### Prompt
All records given below must be printed word for word.

(Stored entries)
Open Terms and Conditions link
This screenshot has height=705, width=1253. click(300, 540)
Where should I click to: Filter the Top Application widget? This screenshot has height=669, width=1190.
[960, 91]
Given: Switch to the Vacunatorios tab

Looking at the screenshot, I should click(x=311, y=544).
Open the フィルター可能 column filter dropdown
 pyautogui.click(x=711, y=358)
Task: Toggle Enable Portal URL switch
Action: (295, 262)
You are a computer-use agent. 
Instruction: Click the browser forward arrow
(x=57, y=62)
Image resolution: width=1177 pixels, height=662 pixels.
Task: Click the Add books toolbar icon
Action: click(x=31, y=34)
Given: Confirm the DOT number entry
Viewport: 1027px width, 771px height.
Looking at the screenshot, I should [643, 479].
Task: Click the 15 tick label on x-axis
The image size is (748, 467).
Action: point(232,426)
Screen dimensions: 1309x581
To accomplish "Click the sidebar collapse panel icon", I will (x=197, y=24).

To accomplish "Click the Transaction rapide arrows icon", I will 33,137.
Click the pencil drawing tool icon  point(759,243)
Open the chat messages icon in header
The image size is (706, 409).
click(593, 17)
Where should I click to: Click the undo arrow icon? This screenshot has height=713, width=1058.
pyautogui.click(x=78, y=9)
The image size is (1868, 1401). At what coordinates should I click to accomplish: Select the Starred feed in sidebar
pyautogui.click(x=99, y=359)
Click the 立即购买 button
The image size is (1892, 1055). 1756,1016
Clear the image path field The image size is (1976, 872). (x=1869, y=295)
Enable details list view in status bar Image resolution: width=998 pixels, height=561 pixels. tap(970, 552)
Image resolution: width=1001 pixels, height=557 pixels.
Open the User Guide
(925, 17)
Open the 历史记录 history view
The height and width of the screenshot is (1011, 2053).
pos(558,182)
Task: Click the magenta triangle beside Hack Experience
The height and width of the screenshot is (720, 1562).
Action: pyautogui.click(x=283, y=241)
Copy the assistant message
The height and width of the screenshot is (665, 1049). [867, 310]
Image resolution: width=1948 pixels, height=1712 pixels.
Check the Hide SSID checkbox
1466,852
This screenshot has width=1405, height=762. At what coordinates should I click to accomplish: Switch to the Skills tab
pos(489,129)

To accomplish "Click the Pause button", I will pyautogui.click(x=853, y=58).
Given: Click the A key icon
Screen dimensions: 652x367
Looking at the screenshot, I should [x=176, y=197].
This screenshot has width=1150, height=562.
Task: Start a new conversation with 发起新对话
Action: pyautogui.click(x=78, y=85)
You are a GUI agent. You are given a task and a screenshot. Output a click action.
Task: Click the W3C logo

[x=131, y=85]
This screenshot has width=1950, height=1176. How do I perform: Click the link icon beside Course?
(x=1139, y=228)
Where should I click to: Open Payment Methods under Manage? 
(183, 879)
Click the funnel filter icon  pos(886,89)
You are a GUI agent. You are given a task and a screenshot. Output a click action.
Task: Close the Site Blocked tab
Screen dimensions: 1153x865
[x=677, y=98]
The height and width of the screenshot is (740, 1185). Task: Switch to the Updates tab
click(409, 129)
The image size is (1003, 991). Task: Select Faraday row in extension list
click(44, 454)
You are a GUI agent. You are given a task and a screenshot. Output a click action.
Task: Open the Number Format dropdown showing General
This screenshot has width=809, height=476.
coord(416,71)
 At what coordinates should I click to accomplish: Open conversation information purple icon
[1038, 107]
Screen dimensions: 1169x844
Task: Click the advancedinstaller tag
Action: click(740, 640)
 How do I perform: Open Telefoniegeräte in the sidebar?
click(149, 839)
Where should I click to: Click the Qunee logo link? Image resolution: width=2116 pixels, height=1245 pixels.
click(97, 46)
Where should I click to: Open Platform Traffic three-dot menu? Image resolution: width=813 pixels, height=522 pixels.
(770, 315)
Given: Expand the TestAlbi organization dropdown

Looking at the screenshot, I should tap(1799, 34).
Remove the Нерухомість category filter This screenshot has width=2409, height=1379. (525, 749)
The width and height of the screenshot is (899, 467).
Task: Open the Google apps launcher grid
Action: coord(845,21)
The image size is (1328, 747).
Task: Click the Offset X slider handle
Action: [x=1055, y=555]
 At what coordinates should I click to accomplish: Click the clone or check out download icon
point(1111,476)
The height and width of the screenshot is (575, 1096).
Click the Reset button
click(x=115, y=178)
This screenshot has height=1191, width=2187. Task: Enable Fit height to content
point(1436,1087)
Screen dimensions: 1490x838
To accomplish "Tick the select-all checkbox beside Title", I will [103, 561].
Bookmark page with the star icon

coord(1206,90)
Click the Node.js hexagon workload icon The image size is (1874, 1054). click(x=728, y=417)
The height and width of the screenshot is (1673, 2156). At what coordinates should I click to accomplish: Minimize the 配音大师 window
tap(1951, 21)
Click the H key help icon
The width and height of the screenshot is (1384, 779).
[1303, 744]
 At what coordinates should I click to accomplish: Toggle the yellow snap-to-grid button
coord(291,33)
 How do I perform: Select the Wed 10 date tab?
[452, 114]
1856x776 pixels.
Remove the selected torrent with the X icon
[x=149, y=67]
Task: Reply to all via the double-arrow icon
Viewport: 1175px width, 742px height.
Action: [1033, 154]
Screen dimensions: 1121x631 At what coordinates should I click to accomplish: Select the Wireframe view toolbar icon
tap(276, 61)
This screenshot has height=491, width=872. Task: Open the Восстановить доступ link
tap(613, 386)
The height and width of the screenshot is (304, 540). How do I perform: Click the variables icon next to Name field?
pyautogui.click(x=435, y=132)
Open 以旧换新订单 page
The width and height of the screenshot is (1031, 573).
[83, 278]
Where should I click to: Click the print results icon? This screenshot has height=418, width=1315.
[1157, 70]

### Output
Open Terms and Conditions link
This screenshot has height=705, width=1253. click(300, 540)
Where should I click to: Filter the Top Application widget? This screenshot has height=669, width=1190.
[960, 91]
Given: Switch to the Vacunatorios tab

Looking at the screenshot, I should click(x=311, y=544).
Open the フィルター可能 column filter dropdown
 pyautogui.click(x=711, y=358)
Task: Toggle Enable Portal URL switch
Action: (295, 262)
You are a computer-use agent. 
Instruction: Click the browser forward arrow
(x=57, y=62)
Image resolution: width=1177 pixels, height=662 pixels.
Task: Click the Add books toolbar icon
Action: click(x=31, y=34)
Given: Confirm the DOT number entry
Viewport: 1027px width, 771px height.
Looking at the screenshot, I should [643, 479].
Task: Click the 15 tick label on x-axis
The image size is (748, 467).
Action: point(232,426)
Screen dimensions: 1309x581
To accomplish "Click the sidebar collapse panel icon", I will (x=197, y=24).

To accomplish "Click the Transaction rapide arrows icon", I will 33,137.
Click the pencil drawing tool icon  point(759,243)
Open the chat messages icon in header
The image size is (706, 409).
click(593, 17)
Where should I click to: Click the undo arrow icon? This screenshot has height=713, width=1058.
pyautogui.click(x=78, y=9)
The image size is (1868, 1401). At what coordinates should I click to accomplish: Select the Starred feed in sidebar
pyautogui.click(x=99, y=359)
Click the 立即购买 button
The image size is (1892, 1055). 1756,1016
Clear the image path field The image size is (1976, 872). (x=1869, y=295)
Enable details list view in status bar Image resolution: width=998 pixels, height=561 pixels. tap(970, 552)
Image resolution: width=1001 pixels, height=557 pixels.
Open the User Guide
(925, 17)
Open the 历史记录 history view
The height and width of the screenshot is (1011, 2053).
pos(558,182)
Task: Click the magenta triangle beside Hack Experience
The height and width of the screenshot is (720, 1562).
Action: pyautogui.click(x=283, y=241)
Copy the assistant message
The height and width of the screenshot is (665, 1049). [867, 310]
Image resolution: width=1948 pixels, height=1712 pixels.
Check the Hide SSID checkbox
1466,852
This screenshot has width=1405, height=762. At what coordinates should I click to accomplish: Switch to the Skills tab
pos(489,129)

To accomplish "Click the Pause button", I will pyautogui.click(x=853, y=58).
Given: Click the A key icon
Screen dimensions: 652x367
Looking at the screenshot, I should [x=176, y=197].
This screenshot has width=1150, height=562.
Task: Start a new conversation with 发起新对话
Action: pyautogui.click(x=78, y=85)
You are a GUI agent. You are given a task and a screenshot. Output a click action.
Task: Click the W3C logo

[x=131, y=85]
This screenshot has width=1950, height=1176. How do I perform: Click the link icon beside Course?
(x=1139, y=228)
Where should I click to: Open Payment Methods under Manage? 
(183, 879)
Click the funnel filter icon  pos(886,89)
You are a GUI agent. You are given a task and a screenshot. Output a click action.
Task: Close the Site Blocked tab
Screen dimensions: 1153x865
[x=677, y=98]
The height and width of the screenshot is (740, 1185). Task: Switch to the Updates tab
click(409, 129)
The image size is (1003, 991). Task: Select Faraday row in extension list
click(44, 454)
You are a GUI agent. You are given a task and a screenshot. Output a click action.
Task: Open the Number Format dropdown showing General
This screenshot has width=809, height=476.
coord(416,71)
 At what coordinates should I click to accomplish: Open conversation information purple icon
[1038, 107]
Screen dimensions: 1169x844
Task: Click the advancedinstaller tag
Action: click(740, 640)
 How do I perform: Open Telefoniegeräte in the sidebar?
click(149, 839)
Where should I click to: Click the Qunee logo link? Image resolution: width=2116 pixels, height=1245 pixels.
click(97, 46)
Where should I click to: Open Platform Traffic three-dot menu? Image resolution: width=813 pixels, height=522 pixels.
(770, 315)
Given: Expand the TestAlbi organization dropdown

Looking at the screenshot, I should tap(1799, 34).
Remove the Нерухомість category filter This screenshot has width=2409, height=1379. (525, 749)
The width and height of the screenshot is (899, 467).
Task: Open the Google apps launcher grid
Action: coord(845,21)
The image size is (1328, 747).
Task: Click the Offset X slider handle
Action: [x=1055, y=555]
 At what coordinates should I click to accomplish: Click the clone or check out download icon
point(1111,476)
The height and width of the screenshot is (575, 1096).
Click the Reset button
click(x=115, y=178)
This screenshot has height=1191, width=2187. Task: Enable Fit height to content
point(1436,1087)
Screen dimensions: 1490x838
To accomplish "Tick the select-all checkbox beside Title", I will [103, 561].
Bookmark page with the star icon

coord(1206,90)
Click the Node.js hexagon workload icon The image size is (1874, 1054). click(x=728, y=417)
The height and width of the screenshot is (1673, 2156). At what coordinates should I click to accomplish: Minimize the 配音大师 window
tap(1951, 21)
Click the H key help icon
The width and height of the screenshot is (1384, 779).
[1303, 744]
 At what coordinates should I click to accomplish: Toggle the yellow snap-to-grid button
coord(291,33)
 How do I perform: Select the Wed 10 date tab?
[452, 114]
1856x776 pixels.
Remove the selected torrent with the X icon
[x=149, y=67]
Task: Reply to all via the double-arrow icon
Viewport: 1175px width, 742px height.
Action: [1033, 154]
Screen dimensions: 1121x631 At what coordinates should I click to accomplish: Select the Wireframe view toolbar icon
tap(276, 61)
This screenshot has height=491, width=872. Task: Open the Восстановить доступ link
tap(613, 386)
The height and width of the screenshot is (304, 540). How do I perform: Click the variables icon next to Name field?
pyautogui.click(x=435, y=132)
Open 以旧换新订单 page
The width and height of the screenshot is (1031, 573).
[83, 278]
Where should I click to: Click the print results icon? This screenshot has height=418, width=1315.
[1157, 70]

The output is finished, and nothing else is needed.